Your assignment => I need the entries printed again word for word, without the images.

========================

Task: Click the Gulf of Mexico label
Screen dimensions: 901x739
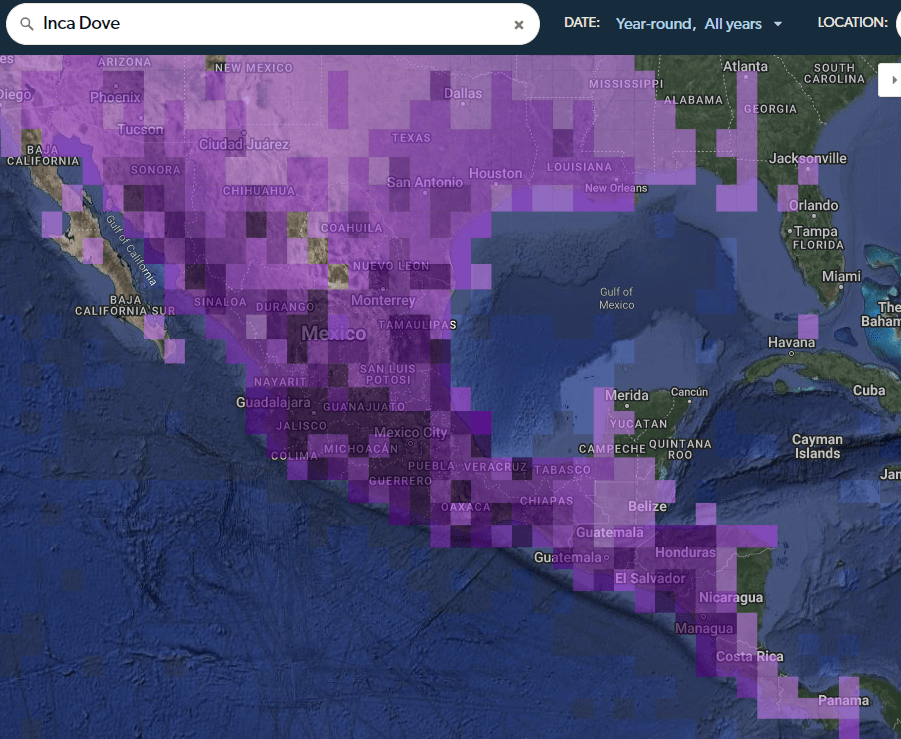Action: point(617,298)
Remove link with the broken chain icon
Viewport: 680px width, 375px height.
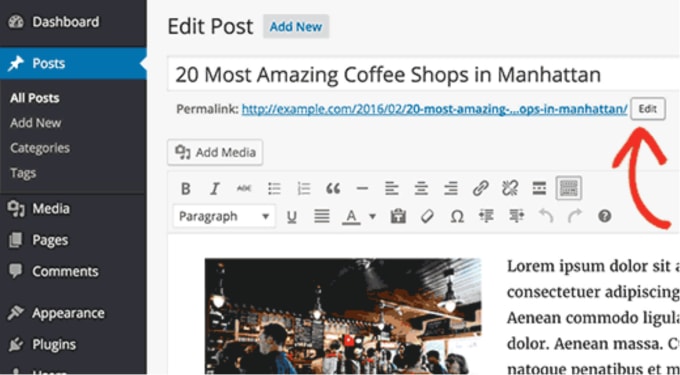coord(510,189)
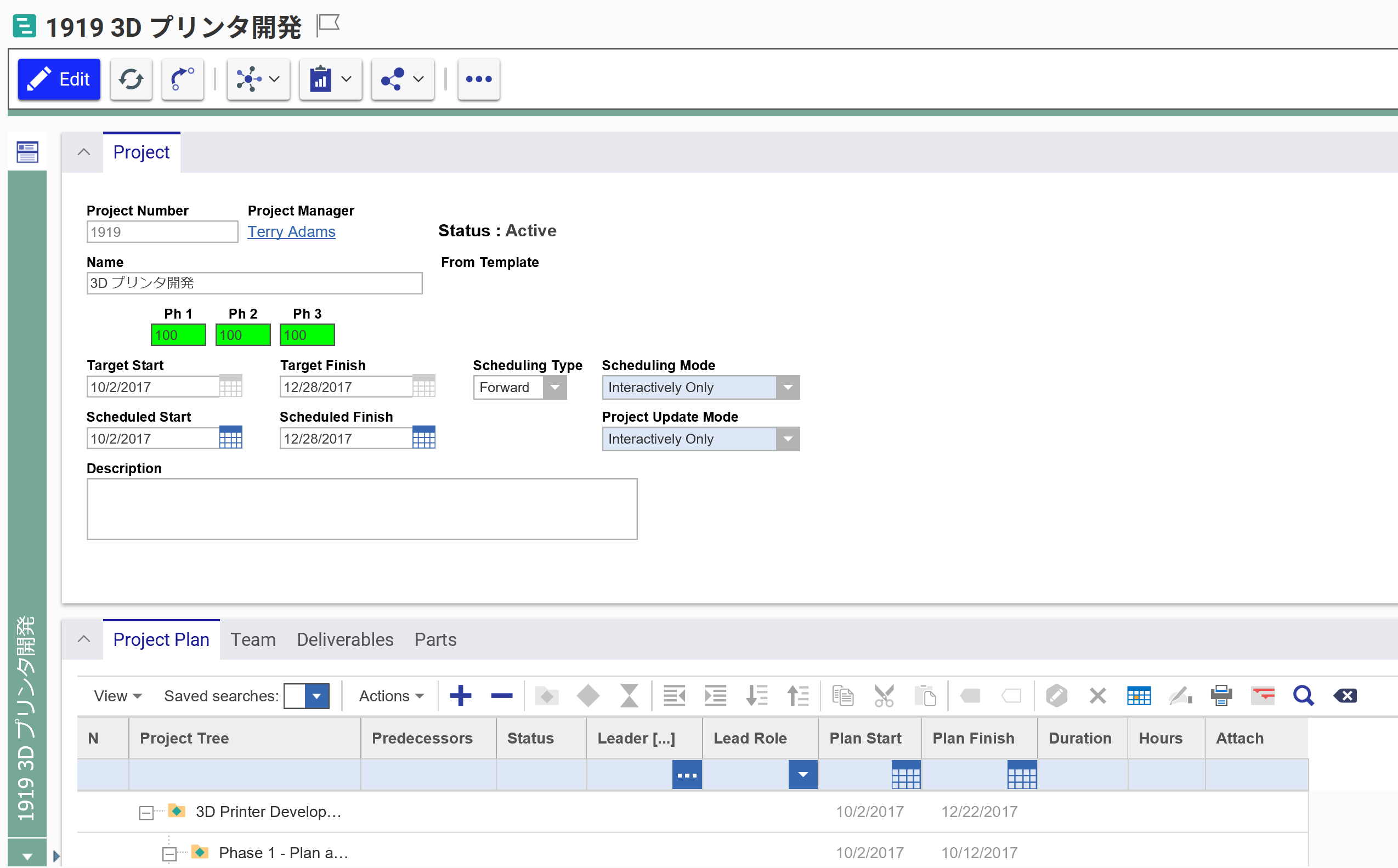The width and height of the screenshot is (1398, 868).
Task: Click the refresh/recalculate project icon
Action: pos(131,78)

========================

Finished exercise =>
Task: Click the Gulf of Mexico label
Screen dimensions: 901x739
Action: point(617,298)
Remove link with the broken chain icon
Viewport: 680px width, 375px height.
coord(510,189)
The width and height of the screenshot is (1398, 868).
Task: Click the refresh/recalculate project icon
Action: pos(131,78)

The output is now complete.